CRT 仅适用于QRS 波群增宽、心脏收缩不同步的心衰患者,至于QRS 波群不增宽的心衰患者,心脏收缩力调节器(cardiac contraction modulator,CCM)的问市,正好填补了器械治疗的空白。CCM 是一种新型的治疗慢性心衰的器械,通过在心肌绝对不应期向右心室间隔发放高能量(约7.5 V)、长时程(约20 ms)的电信号以增强心肌的收缩力,这种刺激并不产生心肌电激动,而是作用于钙离子通道,使细胞的钙离子调节能力上升,增强心肌的收缩力,可逆转心室重塑。CCM 可谓是一个颠覆性的器械疗法。临床研究证实CCM 不仅改善心衰患者的运动耐量、生活质量,也可改善患者的预后。FIX-HF-5C研究入选了160 例LVEF 25%~45%,QRS<130 ms,NYHA 心功能分级Ⅲ~Ⅳ级、经最优化药物治疗后仍有症状的心衰患者,发现植入CCM 后患者的最大耗氧量、NYHA 心功能分级及6 min 步行距离均得到显著改善;并且CCM 降低了心衰住院及死亡的复合终点[19]。CCM-REG 是一项大规模多中心前瞻观察研究,纳入了来自51 家欧洲中心的503 例患者。CCM 术后NYHA 心功能分级、生活质量评分和LVEF 均显著改善。在24 个月时NYHA 心功能分级改善,明尼苏达心衰患者生活质量评分(Minnesota living with heart failure questionnaire,MLHFQ)改善,LVEF 增加[20]。更令人振奋的是,CCM 疗法在HFpEF 患者中也可能具有良好的疗效。CCM-HFpEF 是一项前瞻性、多中心、单臂研究,入选了47 例患者,完成了24 周的随访,结果显示KCCQ 总体评分显著改善。左心房容积指数和室间隔E/e’也有改善。NYHA 心功能分级亦改善与植入CCM 前1 年相比,术后1 年患者心衰住院减少67%。CCM 的临床应用在国内才刚刚起步,期待更多的患者从中获益和更多的远期临床证据。
4 其他心衰器械治疗技术
自主神经系统(autonomic nervous system,ANS)在维持心血管稳态中起着关键作用。心衰时神经体液调节机制激活,引起自主神经失衡,主要包括交感神经过度激活和迷走神经活性降低。持续的自主神经失衡促进心室重塑和心衰的进展。急性失代偿性心衰发作之前通常会出现心脏迷走神经活动的突然抑制[21]。通过器械直接干预自主神经系统活性的自主神经调节治疗(autonomic regulation therapy,ART)应运而生,在小样本研究中初步显示了可行性,但需大规模临床试验证实。

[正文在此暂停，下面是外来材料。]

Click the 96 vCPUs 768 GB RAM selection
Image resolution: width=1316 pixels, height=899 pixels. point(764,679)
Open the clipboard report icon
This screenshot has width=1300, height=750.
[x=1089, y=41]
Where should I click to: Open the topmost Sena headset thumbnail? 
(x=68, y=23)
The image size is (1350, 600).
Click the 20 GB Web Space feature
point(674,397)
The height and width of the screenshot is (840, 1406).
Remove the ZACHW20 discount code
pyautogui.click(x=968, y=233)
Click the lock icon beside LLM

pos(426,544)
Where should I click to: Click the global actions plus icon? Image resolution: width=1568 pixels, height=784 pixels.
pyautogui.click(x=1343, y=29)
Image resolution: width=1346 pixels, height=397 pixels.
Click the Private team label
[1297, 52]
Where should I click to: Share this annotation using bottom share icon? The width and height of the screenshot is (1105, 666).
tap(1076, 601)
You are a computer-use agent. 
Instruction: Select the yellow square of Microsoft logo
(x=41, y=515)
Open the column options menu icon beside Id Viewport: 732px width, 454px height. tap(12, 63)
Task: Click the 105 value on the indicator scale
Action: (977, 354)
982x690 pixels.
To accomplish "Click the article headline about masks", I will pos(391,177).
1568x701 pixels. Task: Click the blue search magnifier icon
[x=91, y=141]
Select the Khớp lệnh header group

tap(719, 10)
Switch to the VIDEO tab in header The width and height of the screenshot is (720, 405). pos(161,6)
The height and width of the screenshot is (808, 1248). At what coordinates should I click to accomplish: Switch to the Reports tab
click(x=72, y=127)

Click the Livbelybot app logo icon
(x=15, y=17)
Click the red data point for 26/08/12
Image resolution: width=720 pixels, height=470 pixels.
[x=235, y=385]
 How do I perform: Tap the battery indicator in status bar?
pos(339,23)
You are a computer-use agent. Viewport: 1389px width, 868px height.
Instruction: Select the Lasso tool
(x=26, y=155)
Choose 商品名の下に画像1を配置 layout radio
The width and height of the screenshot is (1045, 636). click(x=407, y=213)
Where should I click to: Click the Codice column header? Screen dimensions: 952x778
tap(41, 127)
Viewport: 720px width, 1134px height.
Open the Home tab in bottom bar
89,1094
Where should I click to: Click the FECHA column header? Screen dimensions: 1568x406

欧洲多中心CardioFit 研究首次报道了长期迷走神经刺激(vagal nerve stimulation,VNS)治疗慢性心衰的可行性[22]。该器械由一个植入式神经刺激器和两根导线组成:一根刺激右颈迷走神经,另一根为标准双极电极用以感知右心室QRS 波群。经过6个月的VNS,患者的静息心率从(82±13)次/min 降至(76±13)次/min。NYHA 心功能分级、生活质量评分和LVESV 均显著改善,LVEF 从(22±7)%上升至(29±8)%。ANTHEM-HF 研究评估了左侧或右侧VNS 治疗HFrEF 的可行性,入选了60 例NYHA 心功能分级Ⅱ~Ⅲ级、LVEF≤40%、QRS 时间<150 ms的患者,术后6 个月77%的患者NYHA 心功能分级改善,LVEF、LVESV 和左心室收缩末期内径均有改善[23]。NECTAR-HF 研究入选了96 例NYHA 心功能分级Ⅱ~Ⅲ级、LVEF<35%、QRS 时间<130 ms 的患者。在6 个月随访中观察到了患者VNS 术后心功能分级和生活质量评分改善,但主要终点左心室收缩末期内径无显著变化,其他次要终点包括左心室舒张末期内径、LVESV、LVEF、峰值摄氧量和NTproBNP 水平也无变化。INOVATE-HF 研究入选了707 例NYHA 心功能Ⅲ级、LVEF≤40%的患者,尽管观察到了术后NYHA 心功能分级、生活质量评分和6 min 步行距离的改善,但是LVESV 指数(预定的次要终点)与对照组无显著差异。鉴于前几项研究的混杂因素较多,目前正在进行的ANTHEMHFrEF 研究采用了更为严谨的研究方案设计,期待能带来更多有关VNS 疗法的证据。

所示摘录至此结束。